Rig-builder Lamprell swung to a small profit of US$1.1 million in the first half but said its bid pipeline for 2018 jumped to $3.1 billion in a market that will remain “challenging.”
The UAE-based shipyard operator’s revenues dropped to $159.2 million in the first half of 2017 compared to $451.3 million in the same period a year earlier, when it made a loss of 4.4 million.
Despite significant cost cuts, Lamprell was hit by continued margin pressure
Its order backlog fell to $300 million at the end of June 2017 compared to $393 million at the end of 2016.
The builder said its bid pipeline increased to $3.1 billion at the end of June this year compared $2.5 billion at the end of 2016.
Lamprell said the increased bid pipeline was “underpinned by opportunities in core markets as well as new strategic initiatives in the renewables and EPC sectors; while the increased levels of bidding activity are encouraging, we do not expect to see revenue growth from potential contract awards until 2019.”
CEO Christopher McDonald said Lamprell continues to be well positioned with a strong balance sheet, and the company’s strategy is designed to support near-term resilience and secure long-term sustainable growth.
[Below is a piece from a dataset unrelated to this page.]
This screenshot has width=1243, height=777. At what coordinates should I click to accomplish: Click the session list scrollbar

“The business continues to deliver solid results broadly in line with our expectations despite the challenging market environment,” said McDonald. “Our balance sheet remains robust due to the combination of the efficiency measures we have taken over the past two years and our tight cost control measures. This places us in a good position to be cost competitive and maintain our discipline in bidding for new work.”
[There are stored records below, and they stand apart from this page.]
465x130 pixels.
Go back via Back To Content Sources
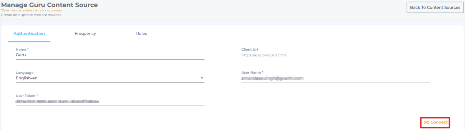coord(435,7)
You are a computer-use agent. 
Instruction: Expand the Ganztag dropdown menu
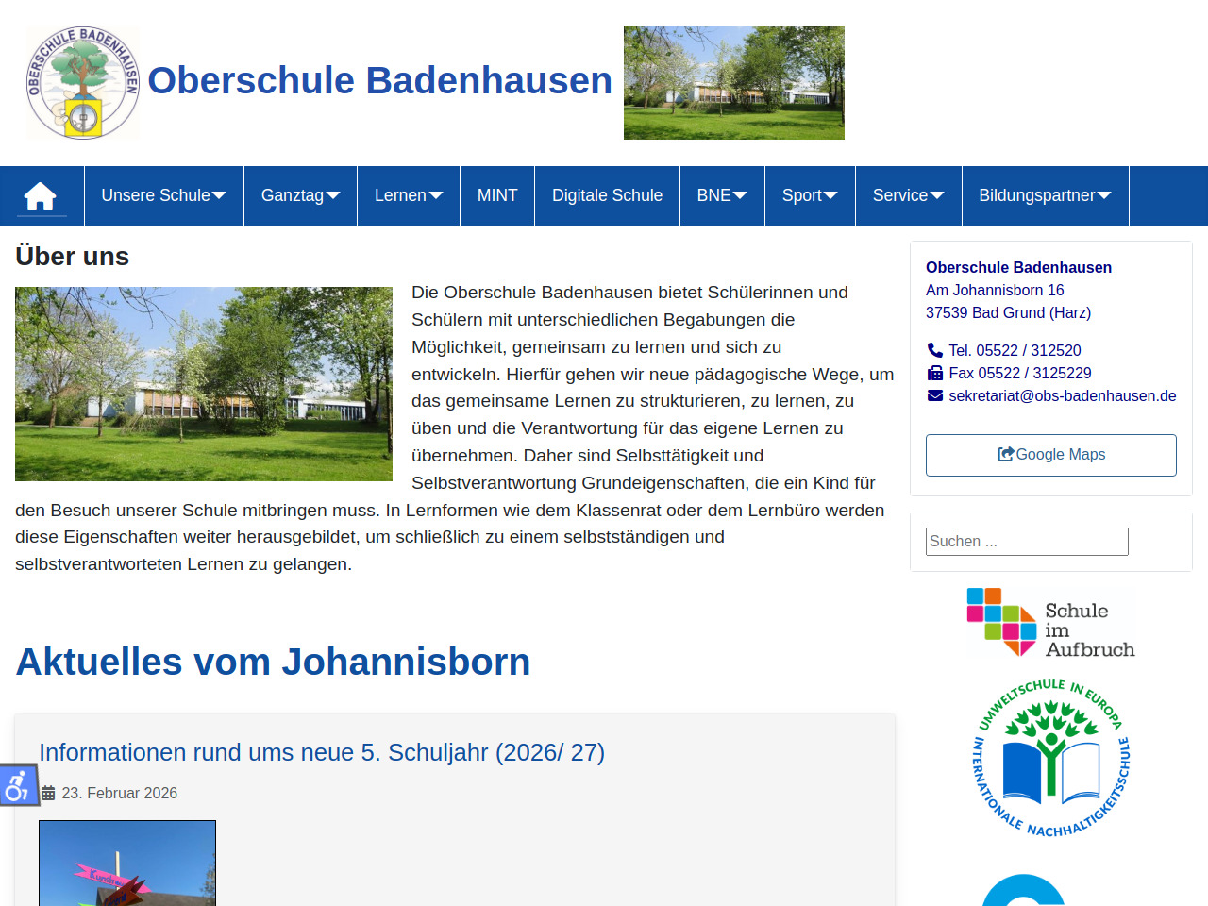point(300,195)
Earlier this year, Lamprell signed up with Saudi Aramco, Bahri and Hyundai Heavy Industries to create a major new maritime yard in Saudi Arabia, which CEO McDonald said will establish a significant long-term foothold in the largest and one of the most dynamic oil and gas markets.
The joint-venture will sign an offtake agreement for construction of 20 offshore jackup drilling rigs over a 10-year period as well as provision of MRO services for jackup drilling rigs. A significant components part of the first two jackup drilling rigs is expected to be subcontracted to Lamprell’s yard in the UAE in 2018 before the Saudi maritime yard becomes operational.
“The project will further strengthen our position in the region and will provide exposure to significant new opportunities in a key market for the energy industry,” he said.
Lamprell, which has fabrication facilities in Hamriya, Sharjah and Jebel Ali, delivered three rigs in the first half of this year; two jack-up rigs were delivered to NDC and one rig was delivered to Shelf Drilling. It also delivered 45 modules to Petrofac for use on the Upper Zakum project in Abu Dhabi.